Алла совсем успокоилась, лежала, сложив рук под грудью, молчала, отсутствующим взглядом смотрела в потолок, и только, когда волна схваток проходила по ее измученному телу, пропускала их через себя, как что-то надоедливое, мешающее сосредоточится, а потом снова смотрела вверх, и только искусанные в кровь губы говорили насколько ей больно.
- Господи! Девочка! Да что ж такое делается! Да что ж он говорил такое, Влас этот поганый! Легко родишь, легко. Врал все! Господи! Да лучше бы мы тебя в больницу отвезли, дураки этакие. Ты прости нас, деточка. Прости!
Марина причитала, как плакальщица на похоронах, но Алла почти не слышала ее голос, лишь чуть морщилась, как от надоедливой мухи.
- Бабушка! Отойди! Отойди, я тебе сказала, нет времени на глупые крики.
Марина вздрогнула от этого незнакомого голоса -он гудел на низких тонах, взрывая тишину и равнодушие наступающей беды, рвал в клочья павшую на их дом безысходность -и обернулась. В дверях стояла Ганя - но такой- странной, взрослой, незнакомой, Марина не видела ее никогда.

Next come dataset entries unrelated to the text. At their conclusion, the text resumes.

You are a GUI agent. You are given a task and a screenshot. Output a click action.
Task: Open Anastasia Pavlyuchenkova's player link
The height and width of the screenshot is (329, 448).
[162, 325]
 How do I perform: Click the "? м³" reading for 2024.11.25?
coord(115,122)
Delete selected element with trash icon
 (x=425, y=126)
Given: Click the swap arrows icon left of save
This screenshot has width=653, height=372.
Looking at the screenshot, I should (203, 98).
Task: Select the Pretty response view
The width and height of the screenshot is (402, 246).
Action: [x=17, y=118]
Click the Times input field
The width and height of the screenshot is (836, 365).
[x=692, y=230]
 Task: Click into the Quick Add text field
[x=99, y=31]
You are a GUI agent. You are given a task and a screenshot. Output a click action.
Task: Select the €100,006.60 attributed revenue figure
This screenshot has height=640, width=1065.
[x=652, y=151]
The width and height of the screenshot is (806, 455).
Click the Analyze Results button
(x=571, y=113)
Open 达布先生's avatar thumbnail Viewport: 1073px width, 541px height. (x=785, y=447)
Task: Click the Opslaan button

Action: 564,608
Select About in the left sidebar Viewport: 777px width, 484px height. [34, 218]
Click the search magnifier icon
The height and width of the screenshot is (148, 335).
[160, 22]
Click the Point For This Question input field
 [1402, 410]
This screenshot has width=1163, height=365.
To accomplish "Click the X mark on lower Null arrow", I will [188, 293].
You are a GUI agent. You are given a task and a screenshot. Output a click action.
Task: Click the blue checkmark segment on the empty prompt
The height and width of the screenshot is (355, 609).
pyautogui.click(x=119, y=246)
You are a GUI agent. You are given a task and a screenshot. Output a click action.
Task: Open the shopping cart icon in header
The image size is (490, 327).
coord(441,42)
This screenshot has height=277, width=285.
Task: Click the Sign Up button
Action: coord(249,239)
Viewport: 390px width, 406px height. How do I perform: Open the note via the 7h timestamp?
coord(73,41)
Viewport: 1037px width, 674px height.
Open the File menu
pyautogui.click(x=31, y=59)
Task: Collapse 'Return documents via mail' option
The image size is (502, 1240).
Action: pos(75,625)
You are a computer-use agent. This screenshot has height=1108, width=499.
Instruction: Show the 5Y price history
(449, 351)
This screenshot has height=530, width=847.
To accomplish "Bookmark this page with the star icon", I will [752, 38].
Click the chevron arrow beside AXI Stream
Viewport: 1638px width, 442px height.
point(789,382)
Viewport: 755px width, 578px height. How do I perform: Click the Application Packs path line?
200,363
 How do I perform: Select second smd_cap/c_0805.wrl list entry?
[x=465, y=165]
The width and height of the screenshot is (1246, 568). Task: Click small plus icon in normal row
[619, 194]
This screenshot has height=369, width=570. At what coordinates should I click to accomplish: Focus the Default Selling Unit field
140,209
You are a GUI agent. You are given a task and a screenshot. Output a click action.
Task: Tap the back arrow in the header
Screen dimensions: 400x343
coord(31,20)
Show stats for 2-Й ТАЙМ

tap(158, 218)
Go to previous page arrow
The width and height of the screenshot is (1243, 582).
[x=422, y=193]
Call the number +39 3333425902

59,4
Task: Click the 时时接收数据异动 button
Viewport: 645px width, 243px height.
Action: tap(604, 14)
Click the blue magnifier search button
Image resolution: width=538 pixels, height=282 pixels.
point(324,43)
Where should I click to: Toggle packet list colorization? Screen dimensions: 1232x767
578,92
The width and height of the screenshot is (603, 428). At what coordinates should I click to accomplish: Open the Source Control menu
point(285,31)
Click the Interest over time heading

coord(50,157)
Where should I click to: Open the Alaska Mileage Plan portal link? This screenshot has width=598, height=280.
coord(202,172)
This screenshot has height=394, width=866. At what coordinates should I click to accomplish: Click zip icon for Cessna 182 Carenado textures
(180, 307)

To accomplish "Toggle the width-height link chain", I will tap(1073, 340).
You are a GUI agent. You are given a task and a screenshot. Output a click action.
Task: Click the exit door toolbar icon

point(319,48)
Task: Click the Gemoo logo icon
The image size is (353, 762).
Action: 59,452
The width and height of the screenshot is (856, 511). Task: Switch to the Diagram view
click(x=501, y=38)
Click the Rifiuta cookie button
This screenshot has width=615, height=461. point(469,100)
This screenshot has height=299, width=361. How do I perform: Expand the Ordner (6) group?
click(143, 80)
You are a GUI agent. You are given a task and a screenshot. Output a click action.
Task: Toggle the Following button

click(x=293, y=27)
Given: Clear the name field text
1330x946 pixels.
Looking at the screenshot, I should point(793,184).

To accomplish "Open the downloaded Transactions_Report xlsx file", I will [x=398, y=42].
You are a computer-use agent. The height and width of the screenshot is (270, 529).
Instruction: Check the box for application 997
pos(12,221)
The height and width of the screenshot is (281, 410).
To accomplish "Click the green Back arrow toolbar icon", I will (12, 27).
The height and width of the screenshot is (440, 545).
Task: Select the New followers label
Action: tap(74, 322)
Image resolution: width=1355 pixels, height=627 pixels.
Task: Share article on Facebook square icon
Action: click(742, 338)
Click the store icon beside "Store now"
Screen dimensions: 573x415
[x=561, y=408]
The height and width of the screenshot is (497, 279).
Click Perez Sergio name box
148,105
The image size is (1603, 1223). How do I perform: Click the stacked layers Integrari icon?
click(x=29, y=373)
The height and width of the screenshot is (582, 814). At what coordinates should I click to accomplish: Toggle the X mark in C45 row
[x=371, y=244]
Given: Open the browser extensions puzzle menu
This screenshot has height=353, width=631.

Распущенные золотые волосы (они отличались от белокурых волос Луши глубоким, необычным цветом - так сияют колокола на церквях в вечер чистого четверга - темно, сумрачно, таинственно) на лбу были схвачены странным венком - тонкими, косой сплетенными между собой веточками, то ли березы, то ли ивы - в марте разве поймешь. Подол длинной юбки (Агнесса любила носить длинное, просила мать шить ей такую одежду) был по колено мокрым, как будто девочка бродила по воде, в руках она держала ворох желтых цветов.
-Уже есть, расцветает. Такой год ранний. Бабушка, стели цветы на пол, давай маму положим, помоги. А деду скажи, пусть пять ведер воды греет, да в корыто ее.
Марина, совсем потеряв дар речи, беспрекословно стянула одеяла с невестки, и Алла поняла, что от нее требуется, откуда-то взяла силы, сползла с кровати на пол, легла прямо на набросанные цветы, замерла, вытянув ноги. Агнесса встала рядом, развела руки в стороны крестом, подняла голову к потолку и что-то стала быстро шептать, невнятно, лишь слегка шевеля губами. Марине показалось, что из окна к ее рукам протянулись серебристые нити, похоже на паутину в росе, они обвили пальцы девочки, потом опустились вниз, к полу. Агнесса встала на колени, положила опутанные паутиной ладони на материн живот, нити стали быстро растягиваться, удлиняться, спутываться, и вот уже серебристый кокон обвил тело Аллы, согревая его и смягчая боль.
- Мама! Ты помнишь, что сказал тебе мой отец? Ты родишь легко! Ты родишь легко! Слышишь? Повтори!
Алла пришла в себя, удивленно посмотрела на Агнессу - узнать дочку было невозможно сейчас - эта незнакомая, золотоволосая девушка на ее Ганю совершенно не походила, и, чуть привстав на локтях повторила послушно - “Я рожу легко! Легко!”
Агнесса повернулась к Вадиму, который суетливо наполнял водой корыто, кивнула, показала рукой на Аллу.
- В воду ее. Быстрее.
Дальше все происходило, как в тумане. Аллу положили в корыто, добавили теплой воды, так чтобы она почти полностью в нее погрузилась, Агнесса собрала с пола и высыпала в воду свои цветы. Зажгла свечи, невесть откуда взявшиеся, снова встала над матерью и подняла руки к потолку. И в этот момент потрясающая потуга скрутила тело Аллы, выгнула его в дугу и уже через пару минут торжествующий детский крик сообщил миру - я родился!
...Через час Алла, еще очень бледная, но сияющая, счастливая полулежала в кровати, обняв два крошечных свертка. Сморщенные личики были совершенно одинаковыми , но уже сейчас можно было сказать точно - слева девочка, справа - мальчик. Ганя, потухшая, обессиленная, сидела на стуле, опустив худенькие плечи и пила чай с конфеткой - Марина, вдруг поняв, что девочка ничего не помнит из того, что сейчас произошло, усадила ее в уголке, успокоила.
- Ничего, ничего, детка. Чайку попьешь, все пройдет. Сладенького побольше, да спать. Все хорошо будет.
Ганя кивнула головой, прижалась к теплому боку бабки, и, почти засыпая, шепнула обессиленно
- Скажи маме - Аким и Акулина их зовут. Не забудь.